The designer chose quiet glamour over catwalk fireworks for her Paris debut. Satin dresses were cut on the bias for a slinky walk, suspended on delicate spaghetti straps for drama, and fringed with silk tassels to kiss bare shoulders. Beckham believes that her customer wants what she herself wants: “A sexy dress that’s easy to wear. That’s what I like best, and I’m not going to agonise over it.” All was tasteful and serene in the front row, too, where the support of Beckham’s son and daughter-in-law, Brooklyn and Nicola Peltz Beckham, drew a line under gossip.

Brooklyn Beckham, Nicola Peltz Beckham, Romeo Beckham, Edward Enninful, Harper Beckham, David Beckham and Anna Wintour at the Victoria Beckham show.
Brooklyn Beckham, Nicola Peltz Beckham, Romeo Beckham, Edward Enninful, Harper Beckham, David Beckham and Anna Wintour at the Victoria Beckham show. Photograph: Darren Gerrish/WireImage for Victoria Beckham

“A year ago, we weren’t in a position to do a show,” said Beckham. “We had to build a whole new team. As an independent brand, to have come through the pandemic and to be here, accepted by the French fashion community, feels like a big deal.” Marie Leblanc, who joined the brand as CEO in 2019, forecasts break-even for next year.

“It feels more modern not to bury myself under wardrobe now,” said Beckham. This is fashion week speak for the oldest of adages: sex sells. A body-conscious aesthetic now runs through the Victoria Beckham brand, from a lower-priced VB Body line of stretch, block-colour jersey dresses to the lingerie styling on the Paris fashion week catwalk, where love-heart shaped cutouts reveal flashes of bare skin or black latex.

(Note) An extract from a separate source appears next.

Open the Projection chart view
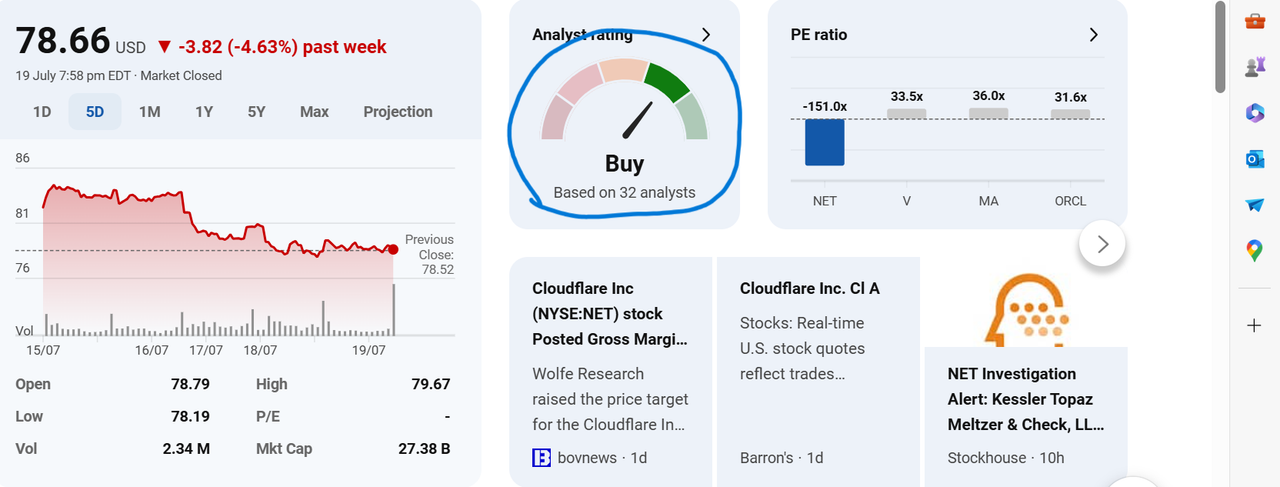Screen dimensions: 1280x487 click(398, 112)
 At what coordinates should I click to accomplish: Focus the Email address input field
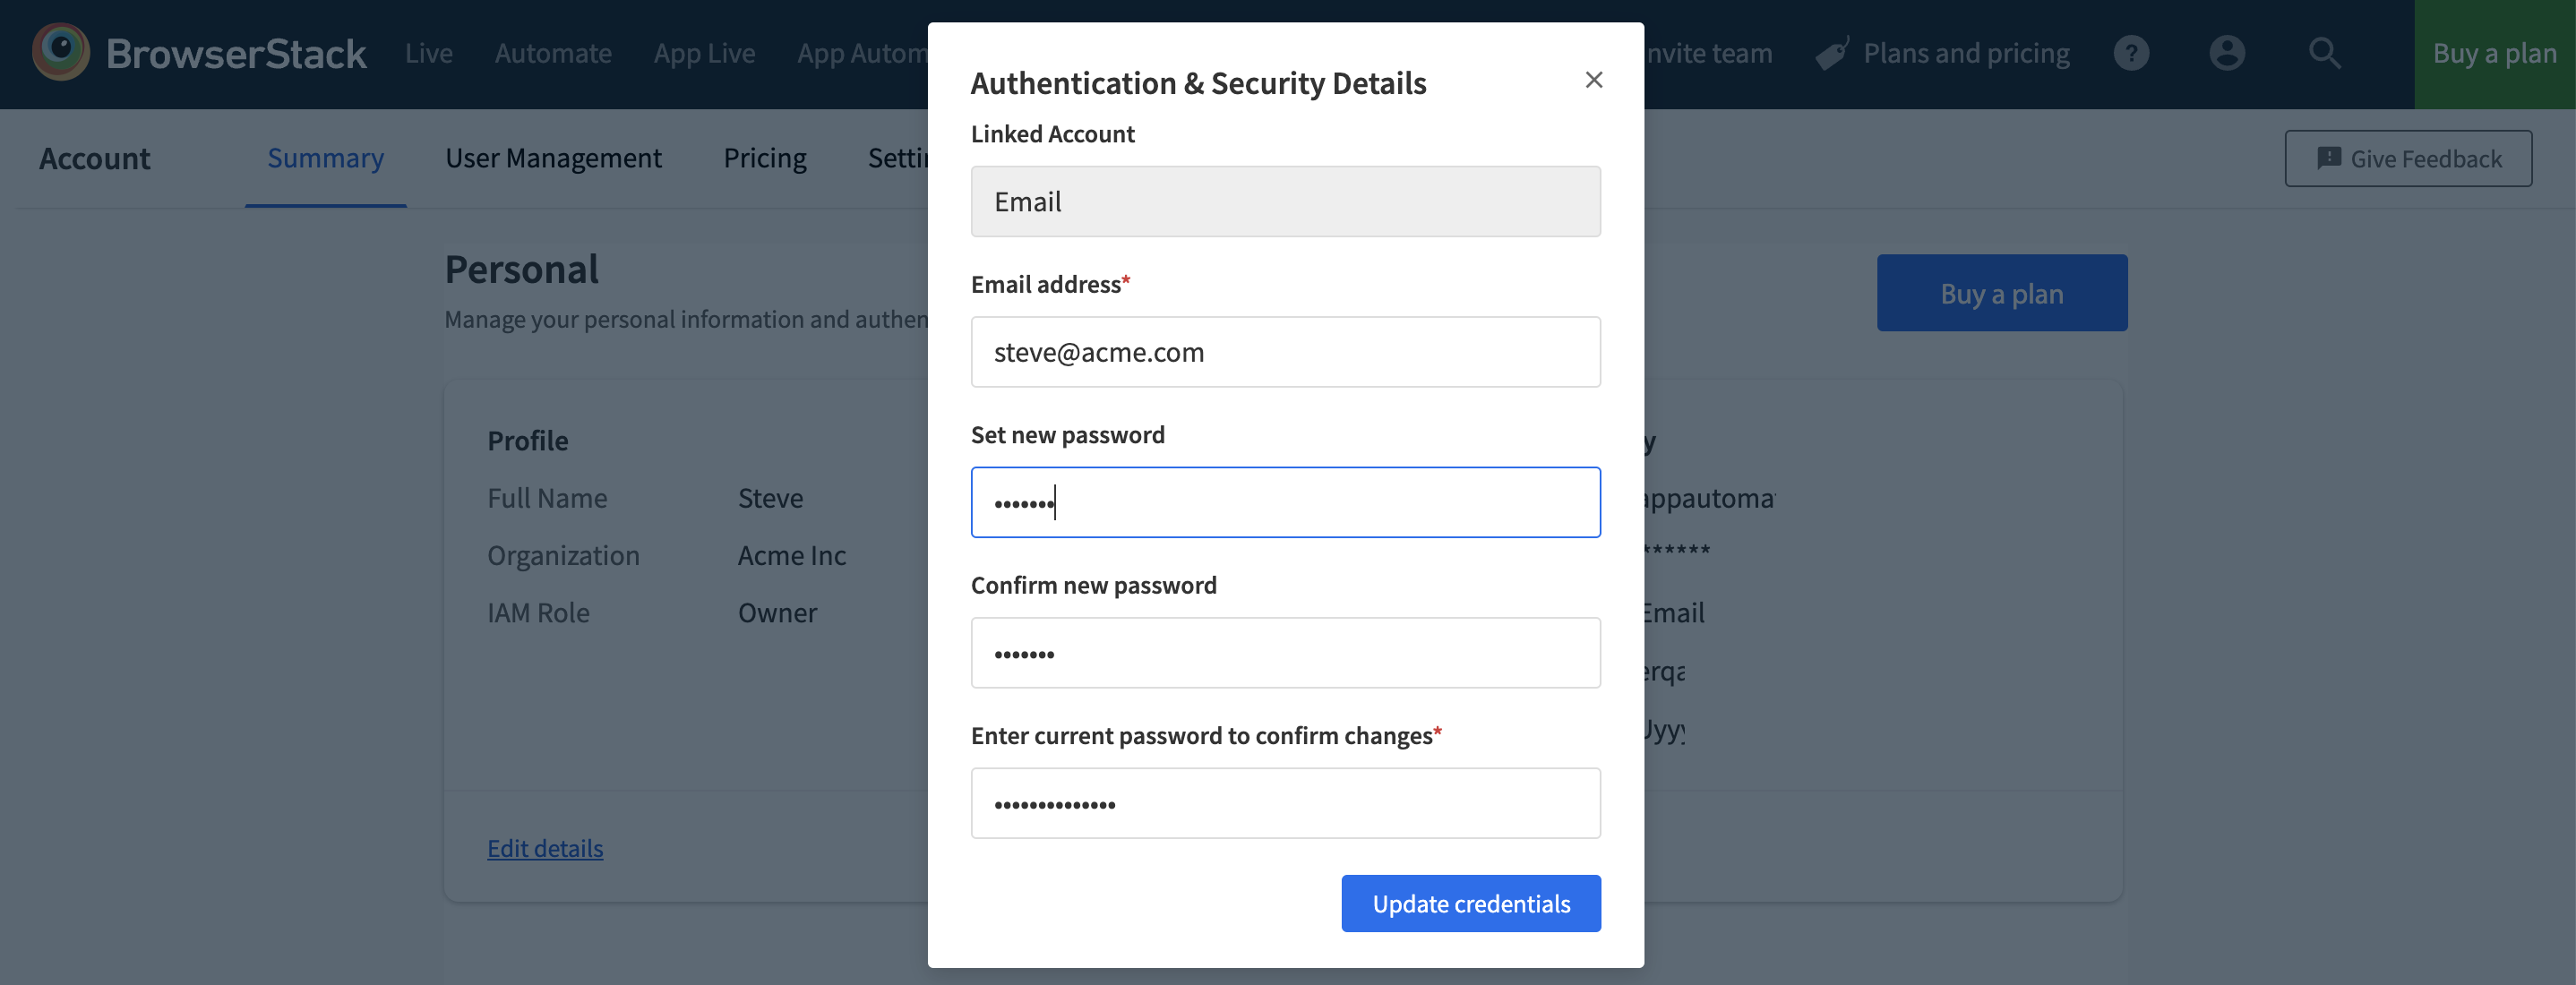1285,352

One of the lingerie-styled pieces in Victoria Beckham’s Spring-Summer 2023 collection.
One of the lingerie-styled pieces in Victoria Beckham’s Spring-Summer 2023 collection. Photograph: Julien de Rosa/AFP/Getty Images

Lara Barrio, previously at Salvatore Ferragamo, was recently appointed design director at the brand, but Beckham said she was “still there in the studio all the time. I work on the collection every step of the way. This look is what I want to wear.” For the show, she wore a black version of a green draped and slashed gown worn on the catwalk by Bella Hadid.

US model Bella Hadid on the catwalk.
US model Bella Hadid on the catwalk. Photograph: Julien de Rosa/AFP/Getty Images

Although Beckham credits spending time in Miami “where women with all different body shapes love to show them off” with reigniting her love of eye-catching dresses, she did not embrace the move toward body diversity that has been a feature of much of fashion month. Backstage, the designer defended her decision to cast only sample-sized models by saying that a show “is all about creating that character for the season,” and insisted that the casting was “diverse and interesting” in other ways.